Nunca chegou a contar todo o tempo entre uma visita e outra mas começou a perceber
que mesmo que o tivesse feito ele teria que manter três conjuntos de números o dos
segundos o dos minutos e o das visitas da enfermeira até completar as vinte e quatro
horas. Além disso ele teria que parar de vez em quando para converter os minutos em
horas porque quando o número de minutos ficava alto demais ele se atrapalhava e não
lembrava mais nada. Então com as horas ele teria um quarto conjunto de números. Ao
contar apenas os segundos e minutos que era até onde ele tinha conseguido chegar ele
tentava fazer de conta que eram algarismos reais que ele podia ver num quadro negro.
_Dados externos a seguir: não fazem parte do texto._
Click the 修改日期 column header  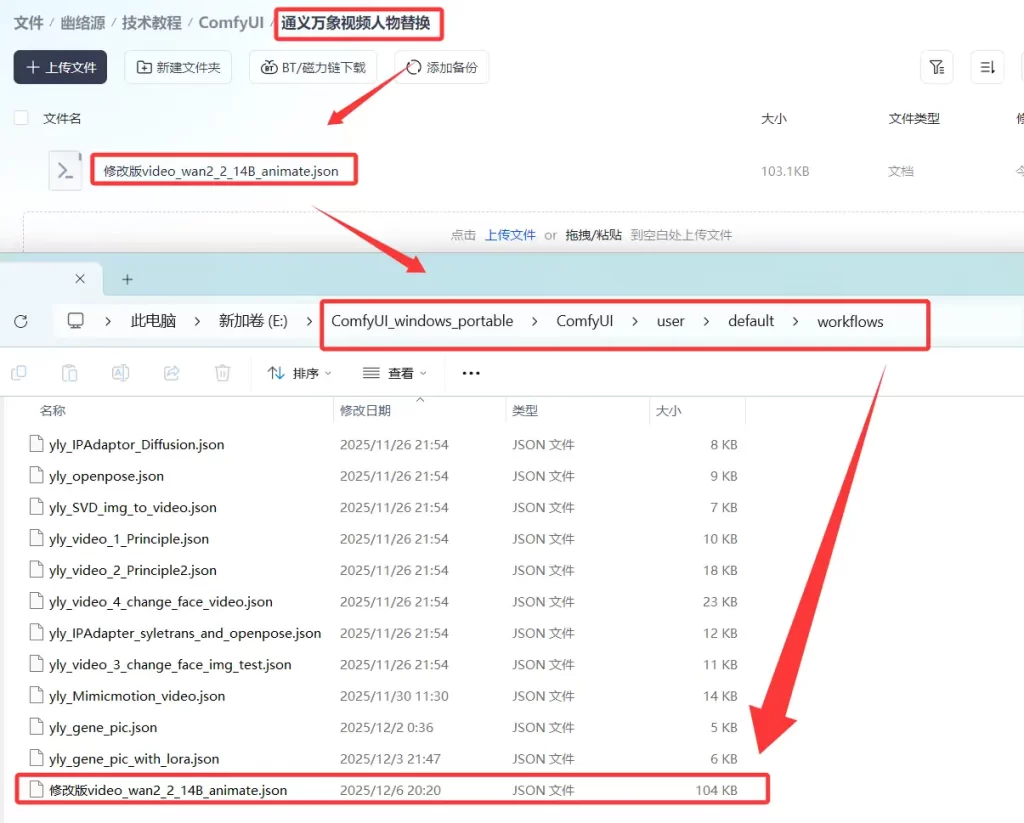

Fazia de conta que estava numa sala com um quadro negro do lado direito e outro do lado
esquerdo. Registrava os minutos no quadro da esquerda de modo que eles estivessem lá
quando ele precisasse adicionar mais um. Mas não funcionava. Ele não era capaz de
lembrar. Cada vez que fracassava ele arfava e sentia o peito sufocar e o estômago se
contrair e sabia que estava chorando.
Decidiu abandonar de vez a contagem e prestar atenção em coisas mais simples. Não
demorou para descobrir que seu intestino funcionava uma vez a cada três visitas às vezes
quatro da enfermeira. Mas isso não queria dizer nada. Lembrou que os médicos
costumavam dizer que duas vezes por dia era saudável mas as pessoas de quem eles
falavam recebiam comida normal e a comiam com a boca e a engoliam com a garganta. A
gororoba com que o alimentavam talvez lhe desse uma média maior do que a das pessoas
normais. Por outro lado ao ficar só ali deitado ano após ano ele talvez não precisasse de
muita comida e nesse caso sua média seria bem menor que a das pessoas normais.
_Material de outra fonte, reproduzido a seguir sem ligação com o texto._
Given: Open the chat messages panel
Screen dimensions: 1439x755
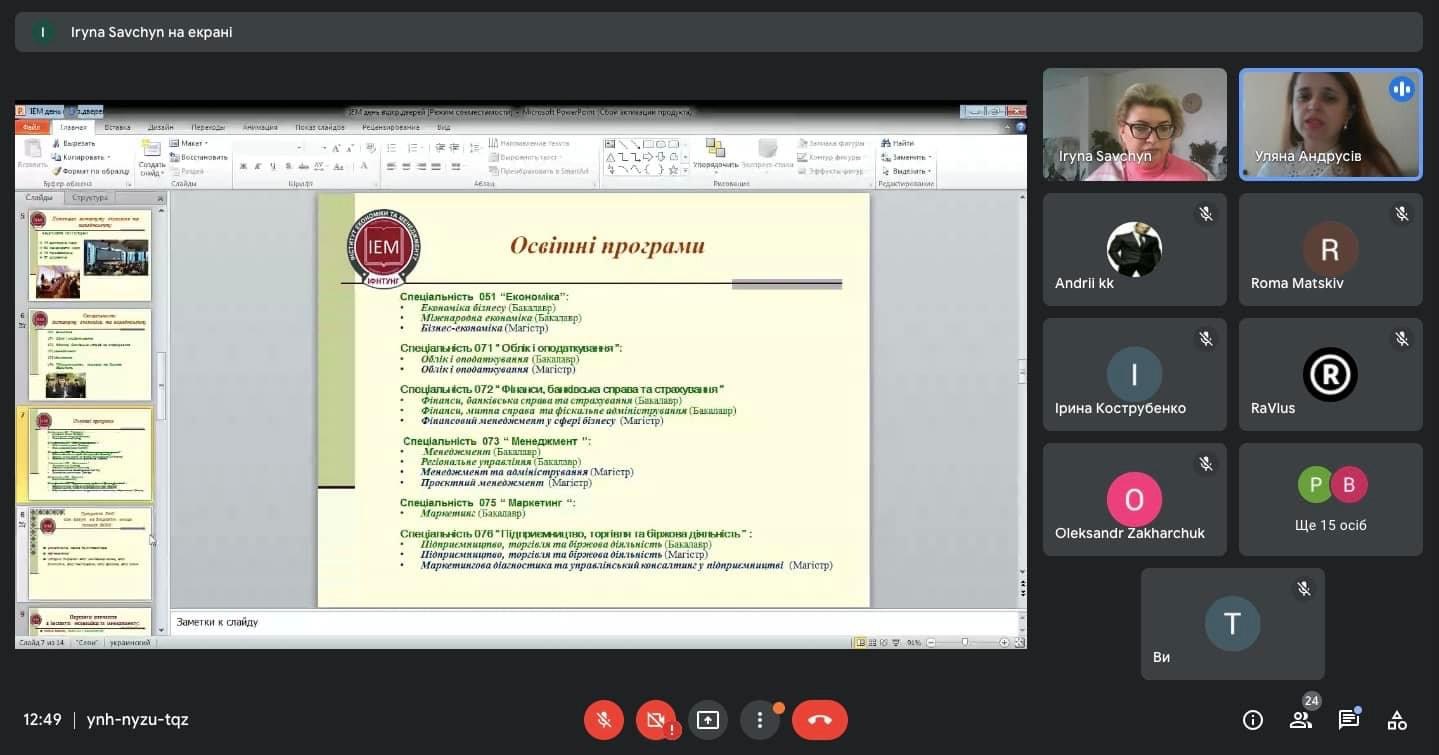Looking at the screenshot, I should [x=1348, y=720].
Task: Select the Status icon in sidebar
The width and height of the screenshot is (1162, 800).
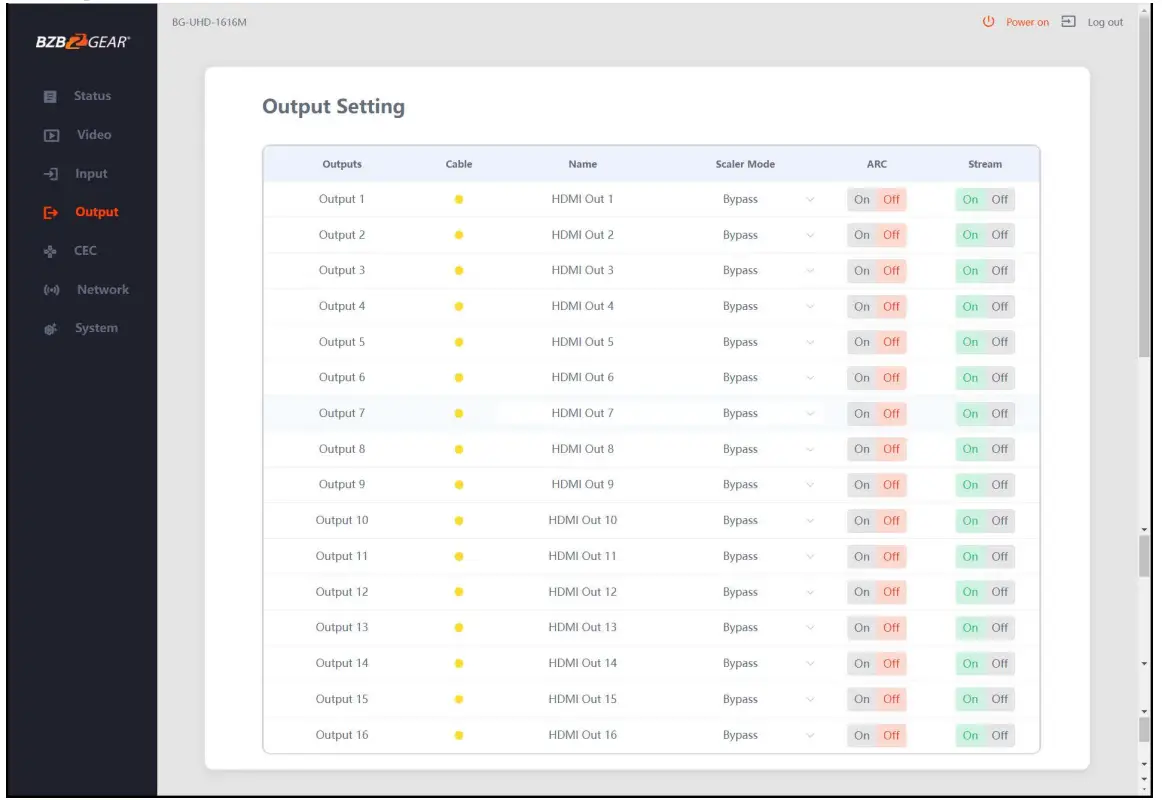Action: 48,96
Descobriu também que seu banho e a troca de roupas de cama vinham mais ou menos a
cada doze visitas. Foram treze uma vez e em outra só dez portanto ele não podia contar só
com isso mas pelo menos era um número. Ficou um pouco surpreso ao descobrir que se de
início ele pensou em segundos e minutos agora estava pensando em dias e até mesmo em
séries de dias. Foi assim que ele encontrou o caminho certo.
A ideia lhe ocorreu enquanto estava deitado e sentindo com a pele do pescoço a linha
que as cobertas faziam em sua garganta. Começou a imaginá-las como uma cadeia de
montanhas ajustando-se à sua garganta. Teve um ou dois sonhos de estrangulamento com
elas mas continuou pensando. Começou a pensar que as únicas partes dele que não
estavam cobertas isto é que estavam livres eram justamente a pele do pescoço que ia da
linha das cobertas até seus ouvidos e a metade de sua testa acima da máscara. Essa pele e
seu cabelo. Disse a si mesmo talvez haja uma maneira de usar esses trechos de pele que
estão livres no ar e saudáveis afinal um sujeito com tão poucas partes saudáveis tem que
colocá-las em uso. Começou a pensar no que um homem faz com a pele e concluiu que ela
era usada para sentir. Mas isso não parecia suficiente. Pensou um pouco mais sobre a pele e
então lembrou que a gente também podia transpirar por meio dela e que quando a gente
começava a transpirar era porque estava com calor mas depois que o suor cobria toda a
pele a gente ficava com frio por causa do ar secando a transpiração. Foi assim que ele teve
a ideia de quente e frio e foi assim que ele passou a esperar pelo nascer do sol.
A coisa toda era tão simples que seu estômago ficou tenso de excitação só de pensar a
respeito. Tudo o que ele precisava fazer era sentir com sua pele. Quando a temperatura
mudasse do frio para o calor ele saberia que era o nascer do sol e o início de um novo dia.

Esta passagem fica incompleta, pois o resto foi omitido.